HEMA asked – in retro-action – a 4% refund on last year’s sales [from its suppliers – EL]. To achieve this, the company has unilaterally changed the contract conditions with its fifty largest suppliers. Also this year, the company will pay less money for purchased products.

At a ‘supplier’s day’, at which all HEMA suppliers meet, the audience was informed that HEMA wants to abolish the contracts with 20% of its suppliers.The company is also planning to pay its bills after 120 days. The new conditions would come into action at 1 April 2014.

HEMA itself stated: “These are not unilateral activities at all. In every business relation, there are discussions and parties are not always in synch. Sometimes, we change conditions in favour of our suppliers and sometimes not in favor of them. This is something between us and our suppliers. We don’t further comment upon that”.

Whoever reads between the lines, understands that suppliers of HEMA either get a choice to agree with the new conditions or to abolish their contract with HEMA. HEMA demands between 3% and 5% discount from its suppliers. Suppliers which do not agree, see their contracts canceled.

HEMA has come with the new agreements, due to the fact that their sales in The Netherlands have diminished. It is not the first time that such a thing happened: six years ago, HEMA demanded a 5% “marketing contribution”, which was withdrawn from their payments to their suppliers. This 5% discount will now be withdrawn on a monthly basis, instead of per quarter, like before.

HEMA’s message for its suppliers is: we have had a bad year in 2013 and you must suffer for this.
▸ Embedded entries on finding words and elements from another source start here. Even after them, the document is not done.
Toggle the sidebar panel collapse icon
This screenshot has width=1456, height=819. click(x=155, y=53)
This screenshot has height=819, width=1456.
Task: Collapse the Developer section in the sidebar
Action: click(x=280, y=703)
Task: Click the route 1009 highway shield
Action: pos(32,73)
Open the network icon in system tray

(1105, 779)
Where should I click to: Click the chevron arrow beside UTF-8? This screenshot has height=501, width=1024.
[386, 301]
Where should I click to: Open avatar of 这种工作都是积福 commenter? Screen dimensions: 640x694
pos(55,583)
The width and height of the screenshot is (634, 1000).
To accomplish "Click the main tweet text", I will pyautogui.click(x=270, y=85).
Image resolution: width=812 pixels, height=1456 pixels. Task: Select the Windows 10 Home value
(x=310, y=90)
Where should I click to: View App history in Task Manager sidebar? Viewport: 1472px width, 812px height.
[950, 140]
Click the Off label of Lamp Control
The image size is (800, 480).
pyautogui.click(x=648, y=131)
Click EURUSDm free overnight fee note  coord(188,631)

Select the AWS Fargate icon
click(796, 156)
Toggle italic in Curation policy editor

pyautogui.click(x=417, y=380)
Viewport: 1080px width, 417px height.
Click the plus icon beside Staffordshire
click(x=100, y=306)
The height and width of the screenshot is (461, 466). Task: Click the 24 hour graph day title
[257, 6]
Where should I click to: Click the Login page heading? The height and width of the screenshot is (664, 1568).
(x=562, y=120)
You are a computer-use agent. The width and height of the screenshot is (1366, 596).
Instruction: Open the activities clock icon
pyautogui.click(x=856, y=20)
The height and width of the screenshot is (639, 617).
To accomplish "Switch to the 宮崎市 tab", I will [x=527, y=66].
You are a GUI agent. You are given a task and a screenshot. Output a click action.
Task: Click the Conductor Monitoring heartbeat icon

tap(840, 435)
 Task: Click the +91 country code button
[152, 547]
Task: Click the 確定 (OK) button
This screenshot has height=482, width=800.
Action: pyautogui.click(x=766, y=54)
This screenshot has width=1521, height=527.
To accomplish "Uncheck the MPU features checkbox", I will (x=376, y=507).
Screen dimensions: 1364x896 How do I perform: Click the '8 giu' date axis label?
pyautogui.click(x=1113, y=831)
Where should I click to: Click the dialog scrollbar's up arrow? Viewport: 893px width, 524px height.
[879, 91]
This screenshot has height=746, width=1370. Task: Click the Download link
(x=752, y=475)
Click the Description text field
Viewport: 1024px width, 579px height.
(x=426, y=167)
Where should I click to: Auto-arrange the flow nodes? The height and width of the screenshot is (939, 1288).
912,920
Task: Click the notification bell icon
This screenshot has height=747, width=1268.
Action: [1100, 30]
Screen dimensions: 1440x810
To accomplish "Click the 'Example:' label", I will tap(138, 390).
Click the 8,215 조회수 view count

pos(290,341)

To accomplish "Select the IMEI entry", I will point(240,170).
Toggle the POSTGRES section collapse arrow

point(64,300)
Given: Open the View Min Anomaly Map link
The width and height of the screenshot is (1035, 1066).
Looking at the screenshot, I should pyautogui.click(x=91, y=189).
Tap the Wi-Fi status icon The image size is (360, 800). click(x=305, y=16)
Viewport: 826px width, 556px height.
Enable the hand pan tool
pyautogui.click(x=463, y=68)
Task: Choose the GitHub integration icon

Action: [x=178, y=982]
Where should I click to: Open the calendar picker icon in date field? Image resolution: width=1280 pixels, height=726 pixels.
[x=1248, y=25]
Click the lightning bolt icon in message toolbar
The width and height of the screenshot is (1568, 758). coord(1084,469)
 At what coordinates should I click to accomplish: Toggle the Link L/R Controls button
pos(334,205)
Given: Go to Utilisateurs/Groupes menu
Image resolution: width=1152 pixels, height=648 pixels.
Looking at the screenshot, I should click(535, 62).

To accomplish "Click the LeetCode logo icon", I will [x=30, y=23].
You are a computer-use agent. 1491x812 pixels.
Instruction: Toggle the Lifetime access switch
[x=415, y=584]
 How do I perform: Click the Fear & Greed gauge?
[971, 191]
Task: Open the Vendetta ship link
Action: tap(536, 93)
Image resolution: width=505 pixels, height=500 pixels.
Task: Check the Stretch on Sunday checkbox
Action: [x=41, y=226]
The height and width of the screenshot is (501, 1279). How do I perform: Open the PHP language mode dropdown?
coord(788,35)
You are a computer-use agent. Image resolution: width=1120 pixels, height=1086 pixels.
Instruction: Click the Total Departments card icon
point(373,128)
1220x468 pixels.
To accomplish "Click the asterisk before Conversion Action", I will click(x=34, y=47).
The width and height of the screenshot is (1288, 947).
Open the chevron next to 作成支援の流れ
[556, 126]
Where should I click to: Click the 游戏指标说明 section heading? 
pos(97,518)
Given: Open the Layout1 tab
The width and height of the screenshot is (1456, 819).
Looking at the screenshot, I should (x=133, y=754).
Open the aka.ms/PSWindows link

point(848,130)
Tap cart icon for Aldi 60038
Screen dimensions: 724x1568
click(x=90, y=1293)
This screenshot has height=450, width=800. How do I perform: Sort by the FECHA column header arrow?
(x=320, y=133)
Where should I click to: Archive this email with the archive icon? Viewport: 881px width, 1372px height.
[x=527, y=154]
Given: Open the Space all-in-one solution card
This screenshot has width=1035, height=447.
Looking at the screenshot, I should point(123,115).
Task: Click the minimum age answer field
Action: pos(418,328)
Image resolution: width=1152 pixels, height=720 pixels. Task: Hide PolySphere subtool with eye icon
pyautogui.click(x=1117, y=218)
Like a representative from the retailer’s association Vivo stated in a different snippet of the aforementioned article: “Suppliers, which made for instance €2 million in sales to HEMA in 2013, are now asked to make a refund of €80,000. This is disgraceful”.

Yes, it is indeed…

And on top of that, it has been the strategy of HEMA itself, to open a store at almost every new shopping mall that has been built in The Netherlands during the last decade.

Although HEMA itself is not responsible for the excess shopping space in The Netherlands, it is a fact that by opening all these new stores, HEMA has cannibalized on its existing branches in other shopping malls.

What HEMA is doing currently is immoral and unfair, but they get away with it, because their suppliers will probably need the HEMA sales very badly. Nevertheless, it seems another variety of “beggar thy neighbour”; not only must suppliers pay back the 4% extra discount on sales over last year and the first months of this year, but on top of that they must pay four months of supplier’s credit to HEMA (the prolonged invoice payment period of 120 days). This will probably cost most suppliers about 0.5-1% in additional interest on their creditlines annually (I presume the current payment term to be 90 days; if it is less, than it will cost the suppliers more interest).

I presume that the reason for this rude and erratic behaviour by HEMA is, that the owner of HEMA – British private equity firm Lion Capital – has held a rather nasty conversation with HEMA CEO Ronald van Zetten: “Your revenues over 2013 must be up in retro-action, or you will be out!”. Or something like that… 

The fact that such actions by large retail chains are possible these days, is in my humble opinion clearly an undesired consequence of the stringent anti-cartel regulations from the European Union. These regulations make it unfortunately impossible for HEMA’s suppliers to form one block against these rude actions by this retail chain.